Seven decades on, the implications of machine intelligence, fearful or otherwise, seem more relevant than ever. It’s central to the psychodrama being played out between billionaire tech bros suing one another over whether they’re taking the ‘risks to humanity’ of AI development seriously enough.

Slightly more down to Earth, there are serious questions about the impact AI could have on jobs, and therefore the entire foundations of a labour-based economy. If ‘smart’ automation is developing to do certain tasks faster, more efficiently and more accurately than people can do them, then it’s very reasonable to ask what happens to the people who currently get paid to do those tasks?

This is a debate that is very relevant to the world of self-service kiosks. It’s no secret that one of the benefits that has seen kiosks become so well-established in the QSR sector is their ability to reduce labour costs for large chains. But if more efficient ordering means businesses can get away with rostering fewer staff, is that not a slippery slope towards everyone bar chefs and cleaners being automated out of the way?

Giving people what they want

The recent global IT outage at McDonalds which saw its ordering kiosks out of action gives us one reason why businesses won’t be rushing to completely replace staff with machines any time soon. People get sick, but they’re not prone to the kind of mass glitches that can affect IT from time to time. Having people around to hold the fort while the engineers do their thing is handy.

But that’s far from the only reason why self-service tech is much more likely, in our view, to evolve to support and augment human labour than replace it.

The first lesson you learn in business is to give people what they want. And people don’t see tech versus human interactions as an either-or thing. Sure, there are plenty of stats that tell us that the public love self-service options for X, Y and Z reasons. But you can just as easily find stats that tell the other side of the story. Like the one from the PwC studythat found 82% of consumers from the US, and 74% from the rest of the world, yearn for more human interactions the more technology progresses.

The real truth here is that if you gave people a straight choice between self-service and dealing with a human, the majority would refuse to pick. They want both. It’s all about choices, as well as having the right option in the right situation. Horses for courses, if you like.

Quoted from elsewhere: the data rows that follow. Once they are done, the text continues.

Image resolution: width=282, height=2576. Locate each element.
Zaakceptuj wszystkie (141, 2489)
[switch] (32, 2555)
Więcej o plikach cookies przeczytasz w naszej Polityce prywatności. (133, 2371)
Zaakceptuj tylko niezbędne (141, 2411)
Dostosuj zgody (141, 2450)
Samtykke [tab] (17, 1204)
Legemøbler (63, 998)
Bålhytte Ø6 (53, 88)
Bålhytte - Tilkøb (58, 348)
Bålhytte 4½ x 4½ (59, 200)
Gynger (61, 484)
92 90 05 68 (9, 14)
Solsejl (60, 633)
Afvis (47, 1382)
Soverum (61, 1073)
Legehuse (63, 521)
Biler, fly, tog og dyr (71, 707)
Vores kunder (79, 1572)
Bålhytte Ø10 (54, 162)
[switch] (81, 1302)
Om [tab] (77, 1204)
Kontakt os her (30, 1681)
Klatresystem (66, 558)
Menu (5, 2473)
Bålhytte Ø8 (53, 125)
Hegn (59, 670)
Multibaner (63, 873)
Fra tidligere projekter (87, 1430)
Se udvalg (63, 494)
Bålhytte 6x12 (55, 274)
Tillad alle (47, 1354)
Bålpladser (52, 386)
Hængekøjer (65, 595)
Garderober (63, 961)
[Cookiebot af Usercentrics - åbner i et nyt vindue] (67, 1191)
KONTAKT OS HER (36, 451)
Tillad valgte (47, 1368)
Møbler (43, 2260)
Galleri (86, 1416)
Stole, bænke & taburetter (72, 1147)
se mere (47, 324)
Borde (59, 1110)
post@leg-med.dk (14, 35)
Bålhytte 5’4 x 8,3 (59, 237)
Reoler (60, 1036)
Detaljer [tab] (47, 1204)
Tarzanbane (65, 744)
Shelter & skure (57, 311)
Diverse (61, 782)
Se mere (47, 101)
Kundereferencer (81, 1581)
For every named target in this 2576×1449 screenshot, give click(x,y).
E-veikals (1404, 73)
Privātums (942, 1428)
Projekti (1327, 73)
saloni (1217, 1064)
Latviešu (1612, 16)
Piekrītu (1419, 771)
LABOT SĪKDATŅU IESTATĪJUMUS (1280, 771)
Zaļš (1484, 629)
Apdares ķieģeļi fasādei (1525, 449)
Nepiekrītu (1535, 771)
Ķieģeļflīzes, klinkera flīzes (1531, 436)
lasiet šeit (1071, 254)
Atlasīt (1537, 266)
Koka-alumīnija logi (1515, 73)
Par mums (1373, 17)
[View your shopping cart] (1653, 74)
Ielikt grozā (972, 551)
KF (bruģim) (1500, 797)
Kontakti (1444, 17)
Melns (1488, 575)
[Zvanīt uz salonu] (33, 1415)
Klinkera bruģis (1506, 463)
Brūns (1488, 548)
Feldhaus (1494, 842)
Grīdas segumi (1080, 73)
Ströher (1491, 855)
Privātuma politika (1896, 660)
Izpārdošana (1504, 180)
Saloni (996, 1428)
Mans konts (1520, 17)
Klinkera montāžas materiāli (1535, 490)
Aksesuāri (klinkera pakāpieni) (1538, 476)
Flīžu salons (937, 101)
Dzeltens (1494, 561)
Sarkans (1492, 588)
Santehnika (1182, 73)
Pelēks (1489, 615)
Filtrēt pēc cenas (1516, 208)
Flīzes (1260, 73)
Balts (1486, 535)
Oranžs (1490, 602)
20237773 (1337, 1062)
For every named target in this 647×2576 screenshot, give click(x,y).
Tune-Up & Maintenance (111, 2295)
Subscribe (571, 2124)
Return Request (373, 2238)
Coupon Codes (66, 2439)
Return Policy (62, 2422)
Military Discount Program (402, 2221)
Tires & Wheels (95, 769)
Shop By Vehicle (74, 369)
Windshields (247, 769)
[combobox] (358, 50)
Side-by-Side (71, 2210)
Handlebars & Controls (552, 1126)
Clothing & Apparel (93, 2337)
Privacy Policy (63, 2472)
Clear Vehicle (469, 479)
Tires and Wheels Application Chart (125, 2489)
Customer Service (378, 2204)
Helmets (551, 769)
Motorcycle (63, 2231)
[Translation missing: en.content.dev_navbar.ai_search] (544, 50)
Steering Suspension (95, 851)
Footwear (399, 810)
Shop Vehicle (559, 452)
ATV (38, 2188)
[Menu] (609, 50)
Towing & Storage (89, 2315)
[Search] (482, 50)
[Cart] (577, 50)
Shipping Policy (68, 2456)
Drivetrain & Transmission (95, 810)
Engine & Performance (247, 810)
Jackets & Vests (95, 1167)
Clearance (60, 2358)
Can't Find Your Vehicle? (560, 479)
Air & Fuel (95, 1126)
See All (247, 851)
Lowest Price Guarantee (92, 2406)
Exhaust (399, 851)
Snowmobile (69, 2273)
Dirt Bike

The PwC study referenced above is all about customer experience, and how to create the best one possible. There’s no single solution, of course. The best experiences are achieved by offering options that are suitable in lots of different situations. Kiosks are a fantastic CX addition for shops, restaurants, hotels, leisure venues, transport hubs and lots, lots more. They speed up the completion of simple tasks, they give users greater autonomy. But they can’t do everything.

As a kiosk manufacturer, we fully appreciate that there are as many things kiosks will never be as good as humans at doing as there are the other way round. What we aim for is synergy – kiosks that are efficient and reliable at doing what they do best, user-friendly enough to represent an attractive option to the average person, and therefore able to free up human colleagues to focus on the things they do best.